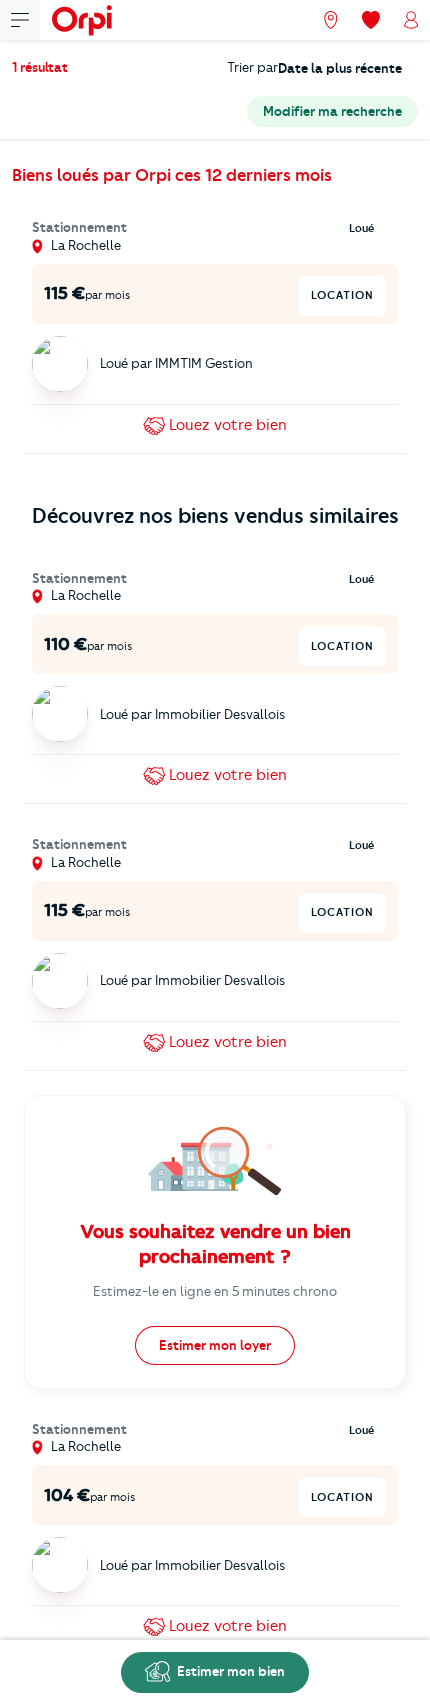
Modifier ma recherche (332, 111)
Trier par (252, 67)
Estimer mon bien (229, 1671)
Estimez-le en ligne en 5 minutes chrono (215, 1291)
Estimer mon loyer (215, 1345)
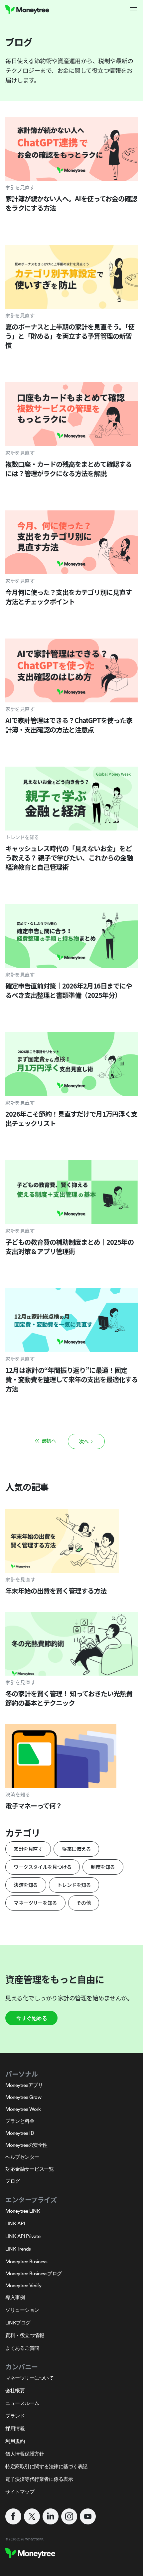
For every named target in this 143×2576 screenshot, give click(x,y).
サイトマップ (19, 2491)
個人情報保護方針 (24, 2454)
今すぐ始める (31, 2018)
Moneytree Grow (23, 2097)
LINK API (15, 2223)
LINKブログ (18, 2322)
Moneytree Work (23, 2109)
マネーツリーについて (29, 2378)
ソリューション (22, 2310)
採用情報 (15, 2428)
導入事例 (15, 2297)
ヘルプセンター (22, 2157)
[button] (133, 9)
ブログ (12, 2181)
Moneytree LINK (22, 2211)
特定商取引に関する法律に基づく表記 (46, 2466)
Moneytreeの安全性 (26, 2145)
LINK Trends (18, 2249)
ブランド (15, 2416)
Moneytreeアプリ (24, 2085)
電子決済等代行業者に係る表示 (39, 2479)
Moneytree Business (26, 2261)
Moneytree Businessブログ (33, 2273)
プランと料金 (19, 2121)
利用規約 (15, 2441)
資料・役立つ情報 (24, 2335)
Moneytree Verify (23, 2285)
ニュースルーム (22, 2403)
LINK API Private (22, 2236)
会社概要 (15, 2390)
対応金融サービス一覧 (29, 2169)
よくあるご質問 (22, 2348)
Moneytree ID (19, 2133)
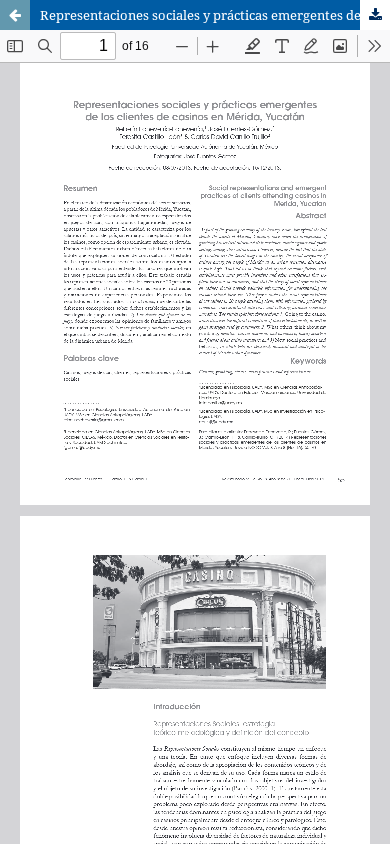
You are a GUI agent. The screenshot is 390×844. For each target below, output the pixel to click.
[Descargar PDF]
------------------------------------------------------------
TASK INSTRUCTIONS = The whole listing above is to be repeated exactly, apart from its pictures.

EXERCISE SOLUTION =
Modifier ma recherche (332, 111)
Trier par (252, 67)
Estimer mon bien (229, 1671)
Estimez-le en ligne en 5 minutes chrono (215, 1291)
Estimer mon loyer (215, 1345)
For every named target in this 143×2576 screenshot, give click(x,y).
サイトマップ (19, 2491)
個人情報保護方針 (24, 2454)
今すぐ始める (31, 2018)
Moneytree Grow (23, 2097)
LINK API (15, 2223)
LINKブログ (18, 2322)
Moneytree Work (23, 2109)
マネーツリーについて (29, 2378)
ソリューション (22, 2310)
採用情報 (15, 2428)
導入事例 (15, 2297)
ヘルプセンター (22, 2157)
[button] (133, 9)
ブログ (12, 2181)
Moneytree LINK (22, 2211)
特定商取引に関する法律に基づく表記 (46, 2466)
Moneytreeの安全性 (26, 2145)
LINK Trends (18, 2249)
ブランド (15, 2416)
Moneytreeアプリ (24, 2085)
電子決済等代行業者に係る表示 (39, 2479)
Moneytree Business (26, 2261)
Moneytree Businessブログ (33, 2273)
プランと料金 (19, 2121)
利用規約 (15, 2441)
資料・役立つ情報 (24, 2335)
Moneytree Verify (23, 2285)
ニュースルーム (22, 2403)
LINK API Private (22, 2236)
会社概要 (15, 2390)
対応金融サービス一覧 (29, 2169)
よくあるご質問 (22, 2348)
Moneytree ID (19, 2133)
You are a GUI agent. The screenshot is 390×844. For each target below, output the pixel to click.
[Descargar PDF]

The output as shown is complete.